Chris Claremont's "new age" feels more like a step back to the 90's. that wouldn't be bad if the world hadn't moved on. He seems to want to take the characters back to the point they were when he left the title originally. This just doesn't work. They have grown and readers have grown since then.

Chris Claremont's work on the X-treme X-men title has been criticized by many (myself included, full disclosure). The writing in this volume (and the rest of the run) fall victim to the same weakness of that title. He (Claremont) is repeating himself in many of the stories. He takes the group to the savage land again for no particular reason except to go to the savage land. The shi'ar show back up again only to well show back up again (the chasing the pheonix thing is old....). Sometimes he is just verbatim retelling some aspect of the old stories, or at worst reworking them into a new time period with poorer context.

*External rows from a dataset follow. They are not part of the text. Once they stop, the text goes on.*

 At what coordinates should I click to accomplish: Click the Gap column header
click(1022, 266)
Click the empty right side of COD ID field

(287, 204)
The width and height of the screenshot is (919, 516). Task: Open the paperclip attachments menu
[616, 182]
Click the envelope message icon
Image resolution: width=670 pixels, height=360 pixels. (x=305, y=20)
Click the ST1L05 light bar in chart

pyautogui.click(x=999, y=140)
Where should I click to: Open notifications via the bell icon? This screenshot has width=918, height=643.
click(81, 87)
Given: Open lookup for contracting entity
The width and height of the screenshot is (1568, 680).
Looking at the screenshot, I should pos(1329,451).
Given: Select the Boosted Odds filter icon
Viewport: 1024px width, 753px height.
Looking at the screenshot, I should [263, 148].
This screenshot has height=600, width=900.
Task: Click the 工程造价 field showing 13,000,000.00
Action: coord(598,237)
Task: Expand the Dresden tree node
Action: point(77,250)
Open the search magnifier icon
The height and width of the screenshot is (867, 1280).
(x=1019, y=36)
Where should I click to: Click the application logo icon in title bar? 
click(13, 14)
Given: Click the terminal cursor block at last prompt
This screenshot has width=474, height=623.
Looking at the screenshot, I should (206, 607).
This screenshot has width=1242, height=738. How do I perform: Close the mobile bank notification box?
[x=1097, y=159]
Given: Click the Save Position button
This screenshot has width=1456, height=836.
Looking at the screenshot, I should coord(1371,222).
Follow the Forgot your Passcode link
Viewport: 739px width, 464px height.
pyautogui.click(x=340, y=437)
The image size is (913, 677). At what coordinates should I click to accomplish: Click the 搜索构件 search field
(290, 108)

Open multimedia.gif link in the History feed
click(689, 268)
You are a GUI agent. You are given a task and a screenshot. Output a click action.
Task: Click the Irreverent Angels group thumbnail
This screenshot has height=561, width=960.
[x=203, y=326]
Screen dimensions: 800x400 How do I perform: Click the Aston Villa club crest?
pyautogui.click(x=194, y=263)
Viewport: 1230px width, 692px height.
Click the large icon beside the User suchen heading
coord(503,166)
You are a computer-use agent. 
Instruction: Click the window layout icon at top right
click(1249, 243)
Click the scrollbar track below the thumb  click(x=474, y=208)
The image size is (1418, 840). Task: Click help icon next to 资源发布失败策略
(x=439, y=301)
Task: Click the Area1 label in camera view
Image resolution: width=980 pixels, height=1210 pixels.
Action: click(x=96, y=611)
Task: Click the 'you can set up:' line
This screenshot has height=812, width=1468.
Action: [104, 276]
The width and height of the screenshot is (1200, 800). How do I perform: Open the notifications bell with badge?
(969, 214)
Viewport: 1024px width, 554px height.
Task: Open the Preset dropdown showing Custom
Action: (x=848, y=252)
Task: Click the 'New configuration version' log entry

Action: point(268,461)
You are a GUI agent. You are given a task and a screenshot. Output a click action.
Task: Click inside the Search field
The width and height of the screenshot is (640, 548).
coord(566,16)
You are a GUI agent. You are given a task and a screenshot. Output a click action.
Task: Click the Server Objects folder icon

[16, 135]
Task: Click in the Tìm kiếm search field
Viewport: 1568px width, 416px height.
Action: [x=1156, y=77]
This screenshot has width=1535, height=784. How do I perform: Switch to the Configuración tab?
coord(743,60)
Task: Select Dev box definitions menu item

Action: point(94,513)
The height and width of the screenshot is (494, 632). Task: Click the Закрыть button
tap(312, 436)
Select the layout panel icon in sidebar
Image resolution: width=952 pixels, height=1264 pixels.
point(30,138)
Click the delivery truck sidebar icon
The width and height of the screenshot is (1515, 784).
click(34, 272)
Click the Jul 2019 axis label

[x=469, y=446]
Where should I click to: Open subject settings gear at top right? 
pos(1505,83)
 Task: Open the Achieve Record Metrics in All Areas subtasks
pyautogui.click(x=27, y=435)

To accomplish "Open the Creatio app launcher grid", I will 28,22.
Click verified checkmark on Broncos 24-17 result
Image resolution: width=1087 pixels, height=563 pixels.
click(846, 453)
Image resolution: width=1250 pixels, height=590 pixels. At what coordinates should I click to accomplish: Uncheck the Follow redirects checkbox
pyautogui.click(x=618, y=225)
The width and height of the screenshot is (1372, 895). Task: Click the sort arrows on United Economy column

We have seen the baseball/sports team/off day open introduction to a new team of X-men at least in 7 different X-titles all written by Claremont since the 70's. What make this time unique? Nothing. This is the cruelest and most true critique of the "new age" of chris claremont- it isn't new. Every single arc is deriviative of an old story arc which (opinion) was once written better (read the essentials line then see if you disagree with me!).

Claremont's return to the X-men will be only a blip in the long run at best. Read it only if you want to read every X-men comic ever written or if you feel the need to read every issue of uncanny ever written (but then you'd have to read the X-babies too...yechh!).